▸ Records to process
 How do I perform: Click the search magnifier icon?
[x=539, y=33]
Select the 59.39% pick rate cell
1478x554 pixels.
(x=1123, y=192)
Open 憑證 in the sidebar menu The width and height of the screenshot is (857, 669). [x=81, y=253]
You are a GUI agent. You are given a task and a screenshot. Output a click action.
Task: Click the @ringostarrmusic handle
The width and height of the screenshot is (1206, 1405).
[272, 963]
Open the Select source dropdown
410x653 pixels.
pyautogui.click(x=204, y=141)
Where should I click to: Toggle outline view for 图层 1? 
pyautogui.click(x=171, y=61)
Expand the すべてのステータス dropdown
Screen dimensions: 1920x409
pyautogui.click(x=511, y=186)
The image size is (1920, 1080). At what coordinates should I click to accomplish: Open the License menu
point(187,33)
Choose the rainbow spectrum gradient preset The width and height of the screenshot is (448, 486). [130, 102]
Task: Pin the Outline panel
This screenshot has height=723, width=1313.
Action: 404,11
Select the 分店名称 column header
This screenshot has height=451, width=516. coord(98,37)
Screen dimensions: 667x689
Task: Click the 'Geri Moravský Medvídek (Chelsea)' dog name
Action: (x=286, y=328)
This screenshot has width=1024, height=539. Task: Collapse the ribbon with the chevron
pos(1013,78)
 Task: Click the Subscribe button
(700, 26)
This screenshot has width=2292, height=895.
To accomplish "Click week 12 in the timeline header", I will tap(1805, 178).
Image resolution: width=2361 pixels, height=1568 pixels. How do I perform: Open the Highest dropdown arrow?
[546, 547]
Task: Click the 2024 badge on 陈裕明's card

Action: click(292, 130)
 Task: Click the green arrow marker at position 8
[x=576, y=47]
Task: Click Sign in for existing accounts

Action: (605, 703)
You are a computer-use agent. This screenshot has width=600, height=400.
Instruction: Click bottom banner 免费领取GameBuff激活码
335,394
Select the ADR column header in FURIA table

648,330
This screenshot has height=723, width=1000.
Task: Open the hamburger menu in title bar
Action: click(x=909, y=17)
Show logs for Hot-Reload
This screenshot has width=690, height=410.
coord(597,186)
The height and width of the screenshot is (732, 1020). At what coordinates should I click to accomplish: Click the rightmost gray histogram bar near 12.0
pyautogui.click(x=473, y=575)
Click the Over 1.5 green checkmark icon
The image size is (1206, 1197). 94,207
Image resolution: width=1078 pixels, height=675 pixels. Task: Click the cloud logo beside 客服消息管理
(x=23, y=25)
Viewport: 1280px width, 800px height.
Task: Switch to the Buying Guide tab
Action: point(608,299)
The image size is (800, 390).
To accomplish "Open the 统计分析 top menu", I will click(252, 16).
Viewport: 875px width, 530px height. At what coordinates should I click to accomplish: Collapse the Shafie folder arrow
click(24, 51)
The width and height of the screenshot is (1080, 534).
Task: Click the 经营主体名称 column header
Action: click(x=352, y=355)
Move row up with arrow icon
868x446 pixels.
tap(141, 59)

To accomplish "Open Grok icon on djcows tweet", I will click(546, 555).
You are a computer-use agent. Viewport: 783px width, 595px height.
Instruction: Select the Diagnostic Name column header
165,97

▸ Required work
Reproduce each of the records word for word.

▸ Answer space
 How do I perform: Click the search magnifier icon?
[x=539, y=33]
Select the 59.39% pick rate cell
1478x554 pixels.
(x=1123, y=192)
Open 憑證 in the sidebar menu The width and height of the screenshot is (857, 669). [x=81, y=253]
You are a GUI agent. You are given a task and a screenshot. Output a click action.
Task: Click the @ringostarrmusic handle
The width and height of the screenshot is (1206, 1405).
[272, 963]
Open the Select source dropdown
410x653 pixels.
pyautogui.click(x=204, y=141)
Where should I click to: Toggle outline view for 图层 1? 
pyautogui.click(x=171, y=61)
Expand the すべてのステータス dropdown
Screen dimensions: 1920x409
pyautogui.click(x=511, y=186)
The image size is (1920, 1080). At what coordinates should I click to accomplish: Open the License menu
point(187,33)
Choose the rainbow spectrum gradient preset The width and height of the screenshot is (448, 486). [130, 102]
Task: Pin the Outline panel
This screenshot has height=723, width=1313.
Action: 404,11
Select the 分店名称 column header
This screenshot has height=451, width=516. coord(98,37)
Screen dimensions: 667x689
Task: Click the 'Geri Moravský Medvídek (Chelsea)' dog name
Action: (x=286, y=328)
This screenshot has width=1024, height=539. Task: Collapse the ribbon with the chevron
pos(1013,78)
 Task: Click the Subscribe button
(700, 26)
This screenshot has width=2292, height=895.
To accomplish "Click week 12 in the timeline header", I will tap(1805, 178).
Image resolution: width=2361 pixels, height=1568 pixels. How do I perform: Open the Highest dropdown arrow?
[546, 547]
Task: Click the 2024 badge on 陈裕明's card

Action: click(292, 130)
 Task: Click the green arrow marker at position 8
[x=576, y=47]
Task: Click Sign in for existing accounts

Action: (605, 703)
You are a computer-use agent. This screenshot has width=600, height=400.
Instruction: Click bottom banner 免费领取GameBuff激活码
335,394
Select the ADR column header in FURIA table

648,330
This screenshot has height=723, width=1000.
Task: Open the hamburger menu in title bar
Action: click(x=909, y=17)
Show logs for Hot-Reload
This screenshot has width=690, height=410.
coord(597,186)
The height and width of the screenshot is (732, 1020). At what coordinates should I click to accomplish: Click the rightmost gray histogram bar near 12.0
pyautogui.click(x=473, y=575)
Click the Over 1.5 green checkmark icon
The image size is (1206, 1197). 94,207
Image resolution: width=1078 pixels, height=675 pixels. Task: Click the cloud logo beside 客服消息管理
(x=23, y=25)
Viewport: 1280px width, 800px height.
Task: Switch to the Buying Guide tab
Action: point(608,299)
The image size is (800, 390).
To accomplish "Open the 统计分析 top menu", I will click(252, 16).
Viewport: 875px width, 530px height. At what coordinates should I click to accomplish: Collapse the Shafie folder arrow
click(24, 51)
The width and height of the screenshot is (1080, 534).
Task: Click the 经营主体名称 column header
Action: click(x=352, y=355)
Move row up with arrow icon
868x446 pixels.
tap(141, 59)

To accomplish "Open Grok icon on djcows tweet", I will click(546, 555).
You are a computer-use agent. Viewport: 783px width, 595px height.
Instruction: Select the Diagnostic Name column header
165,97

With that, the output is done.